Пражское радио прослушивалось повсюду разными службами, и это событие попало в заголовки новостей по всему миру.

Нацистский улей загудел, как будто по нему ударили тяжелым молотом. Их безумство теперь могла успокоить только самая страшная месть.

В полночь заревели моторы грузовиков, и отряды немцев в железных касках, собранные из казарм и квартир по всей Праге и ее окрестностям, погрузились в них. Каждый получил приказ, каждому была поставлена цель. Все проходы должны быть тщательно осмотрены, все дома в выбранных районах должны быть блокированы и обысканы. Любое проявление сопротивления должно немедленно караться смертью. Все подозрительные личности без документов подлежат немедленному аресту и доставке для допроса.
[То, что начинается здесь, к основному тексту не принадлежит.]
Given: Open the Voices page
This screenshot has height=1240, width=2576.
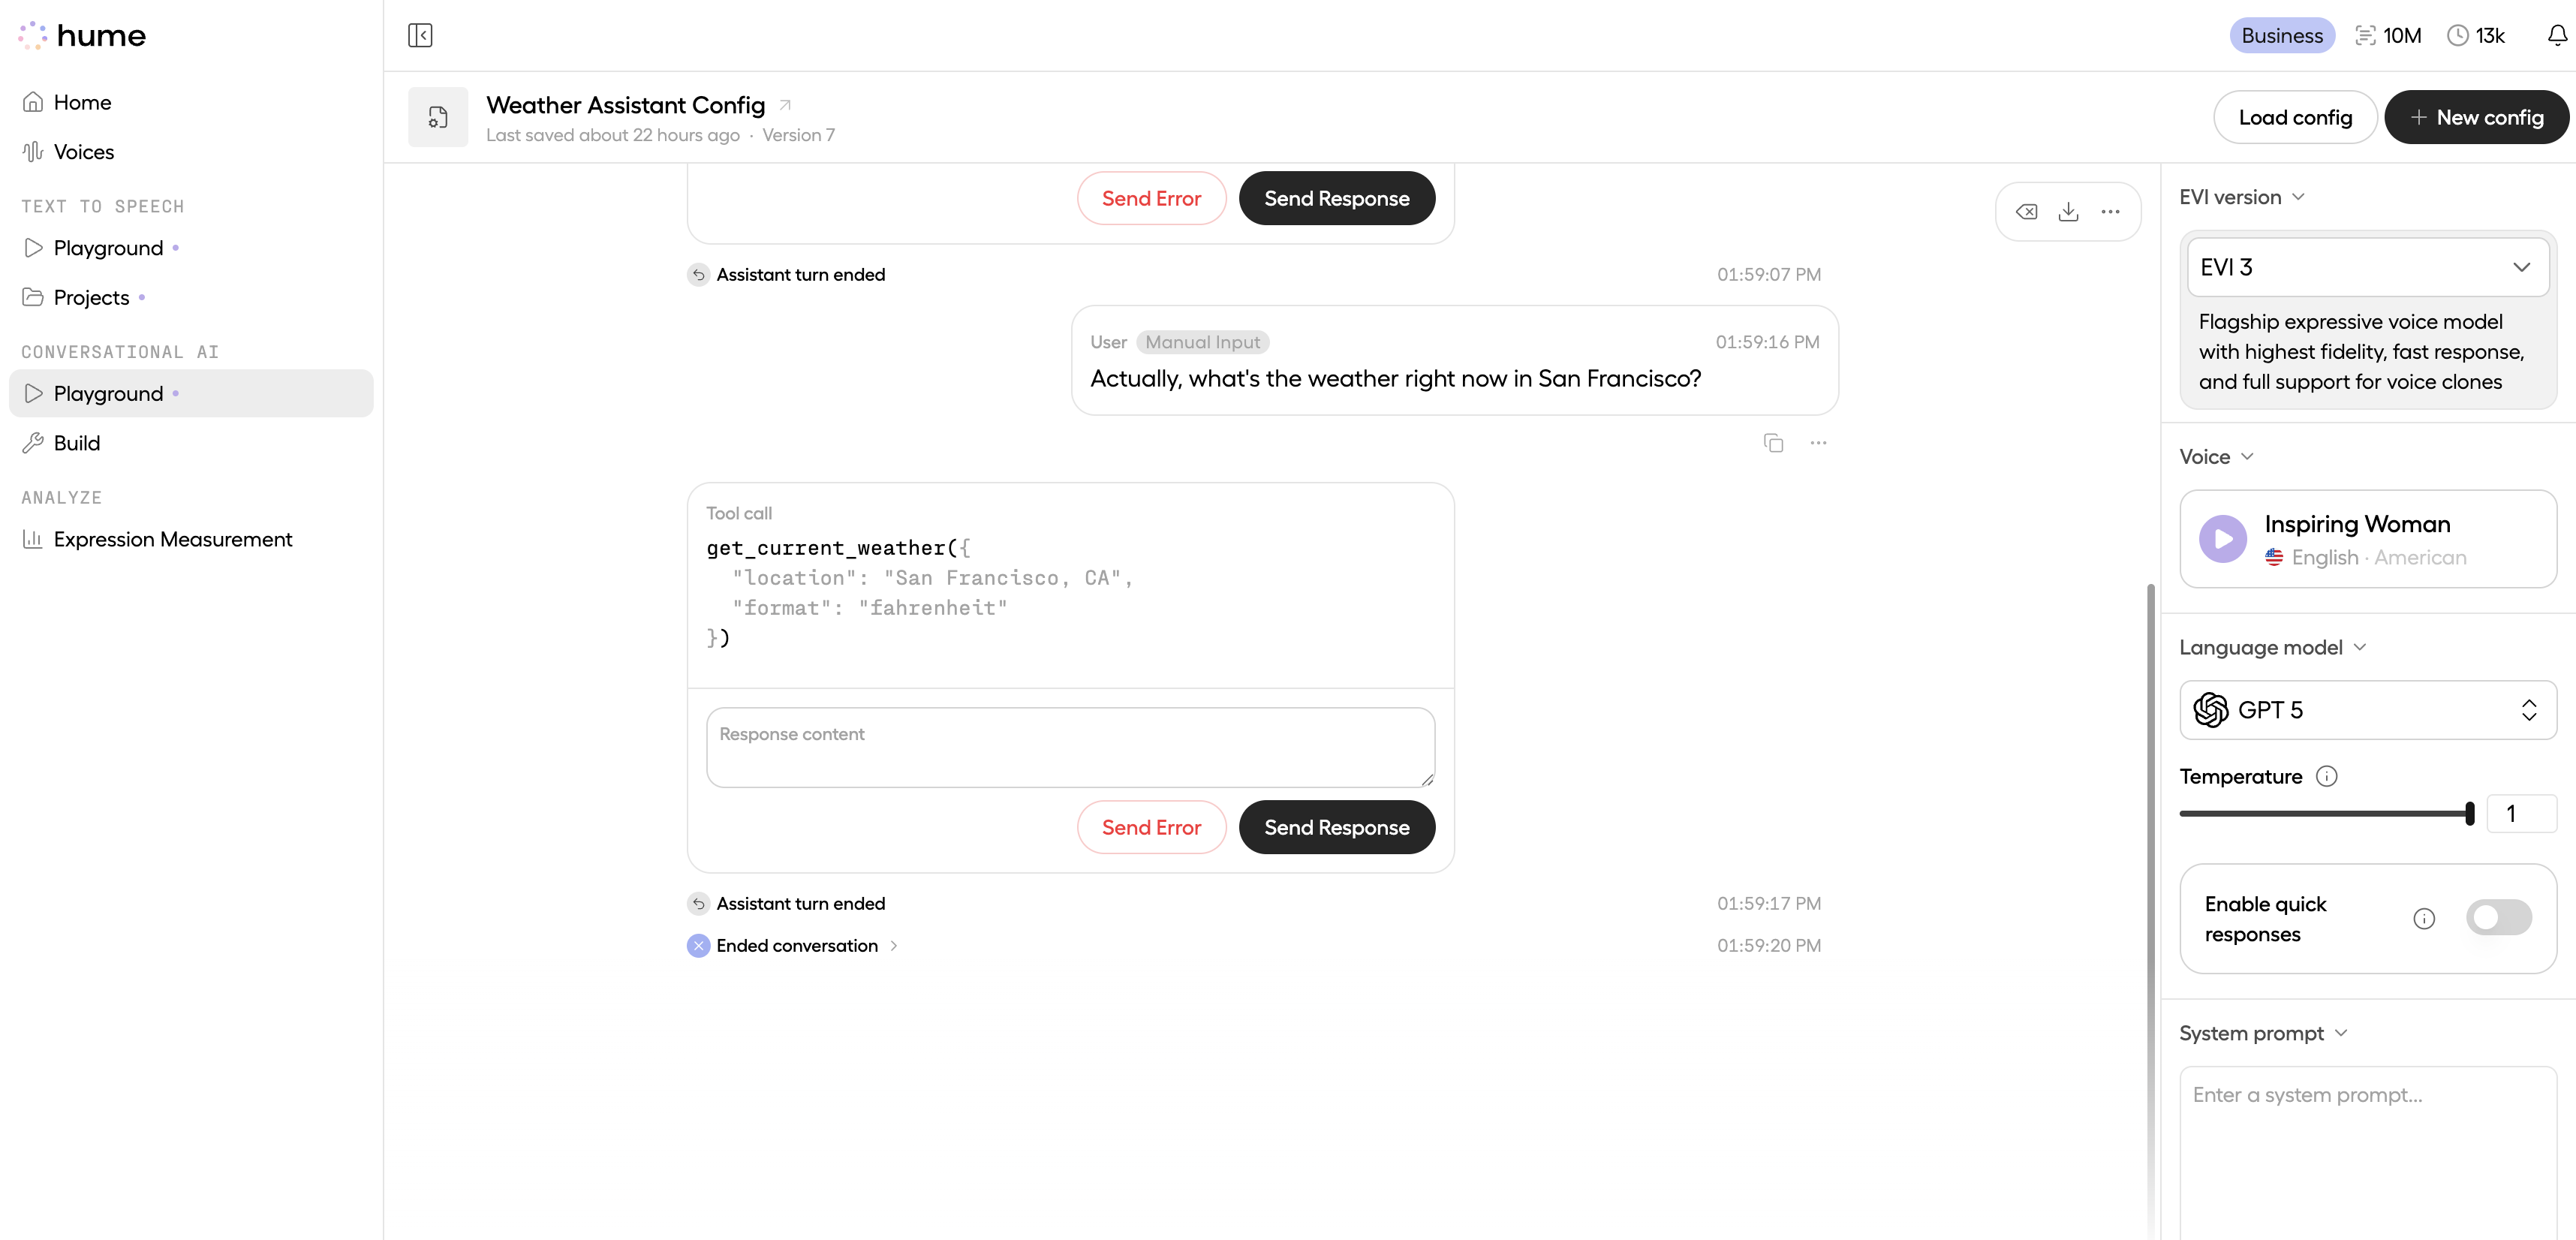Looking at the screenshot, I should (83, 152).
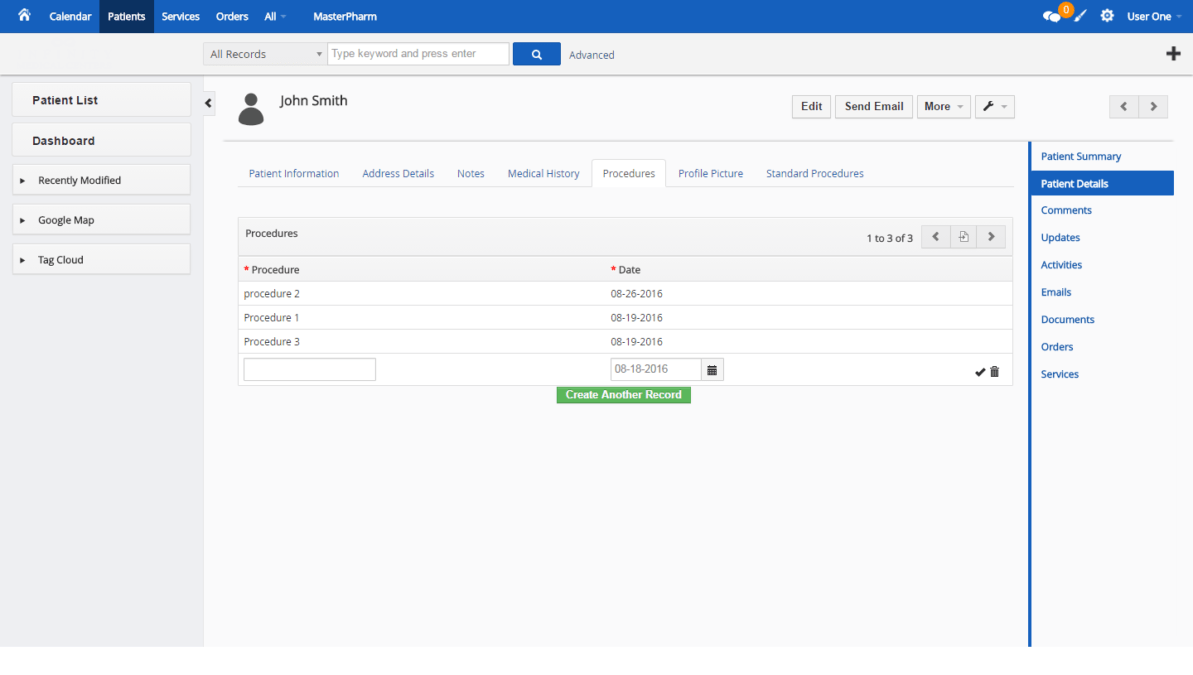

Машины заревели, и клубы дыма из их выхлопных труб устремились к звездному небу. Грузовики с высоким верхом загромыхали по улицам, и жители Праги, слыша их, беспокойно ворочались во сне.

Найти людей, покушавшихся на Гейдриха! И охота началась.

Ян Кубиш, вконец измотанный, приняв лекарство, спал в кресле у тетушки Марии. Йозеф спал более спокойно в доме Фафки. И по всей Праге, где скрывались вновь прибывшие парашютисты, они спали беспокойно и были настороже.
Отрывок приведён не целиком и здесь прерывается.